**WORK TASK**
If a line of the records holds the word "arrow", copy it out.
# # # # # # #
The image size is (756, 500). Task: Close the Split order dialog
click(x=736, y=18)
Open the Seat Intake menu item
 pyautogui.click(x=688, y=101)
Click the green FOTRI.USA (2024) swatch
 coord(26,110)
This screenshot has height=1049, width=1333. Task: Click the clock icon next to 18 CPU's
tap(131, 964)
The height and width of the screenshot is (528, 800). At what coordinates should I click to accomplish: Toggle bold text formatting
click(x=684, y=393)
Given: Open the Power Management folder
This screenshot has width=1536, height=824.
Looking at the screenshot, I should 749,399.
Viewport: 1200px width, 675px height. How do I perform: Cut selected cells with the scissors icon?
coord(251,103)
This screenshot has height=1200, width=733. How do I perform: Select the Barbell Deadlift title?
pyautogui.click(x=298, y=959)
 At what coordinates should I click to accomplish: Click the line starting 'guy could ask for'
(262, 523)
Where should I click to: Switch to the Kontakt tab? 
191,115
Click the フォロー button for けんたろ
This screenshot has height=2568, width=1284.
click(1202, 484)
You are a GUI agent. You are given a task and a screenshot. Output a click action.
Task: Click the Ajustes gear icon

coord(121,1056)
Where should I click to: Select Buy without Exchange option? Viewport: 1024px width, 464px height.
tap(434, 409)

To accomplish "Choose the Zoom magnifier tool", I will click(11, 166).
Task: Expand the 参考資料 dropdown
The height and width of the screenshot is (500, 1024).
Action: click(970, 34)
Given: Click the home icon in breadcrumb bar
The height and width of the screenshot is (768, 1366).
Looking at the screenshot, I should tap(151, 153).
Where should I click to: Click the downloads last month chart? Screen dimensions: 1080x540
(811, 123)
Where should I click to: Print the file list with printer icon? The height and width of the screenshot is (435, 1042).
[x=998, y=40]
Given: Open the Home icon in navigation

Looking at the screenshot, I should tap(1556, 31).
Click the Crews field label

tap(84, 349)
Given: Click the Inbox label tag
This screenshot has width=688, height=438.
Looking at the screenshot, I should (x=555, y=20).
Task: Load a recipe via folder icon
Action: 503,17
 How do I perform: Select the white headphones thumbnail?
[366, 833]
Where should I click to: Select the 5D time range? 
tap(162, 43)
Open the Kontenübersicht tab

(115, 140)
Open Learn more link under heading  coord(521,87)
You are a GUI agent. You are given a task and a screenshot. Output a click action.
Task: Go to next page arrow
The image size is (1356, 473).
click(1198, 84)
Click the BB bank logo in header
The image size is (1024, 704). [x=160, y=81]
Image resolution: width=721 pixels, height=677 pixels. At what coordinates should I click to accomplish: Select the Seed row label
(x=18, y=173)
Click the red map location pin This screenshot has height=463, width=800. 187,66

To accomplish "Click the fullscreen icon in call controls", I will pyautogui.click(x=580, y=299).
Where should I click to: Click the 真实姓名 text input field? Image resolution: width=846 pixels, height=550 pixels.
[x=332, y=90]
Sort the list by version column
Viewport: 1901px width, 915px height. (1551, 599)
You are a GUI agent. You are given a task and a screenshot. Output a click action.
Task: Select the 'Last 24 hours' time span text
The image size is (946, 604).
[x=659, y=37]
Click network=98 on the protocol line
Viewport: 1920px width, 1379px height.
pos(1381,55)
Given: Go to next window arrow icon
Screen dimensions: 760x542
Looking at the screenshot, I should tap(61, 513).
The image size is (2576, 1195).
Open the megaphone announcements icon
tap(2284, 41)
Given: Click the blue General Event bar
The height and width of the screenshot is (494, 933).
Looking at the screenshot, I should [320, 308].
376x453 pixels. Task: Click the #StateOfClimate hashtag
# # # # # # #
**TASK RESULT**
Task: Go to next page arrow
Given: Go to next window arrow icon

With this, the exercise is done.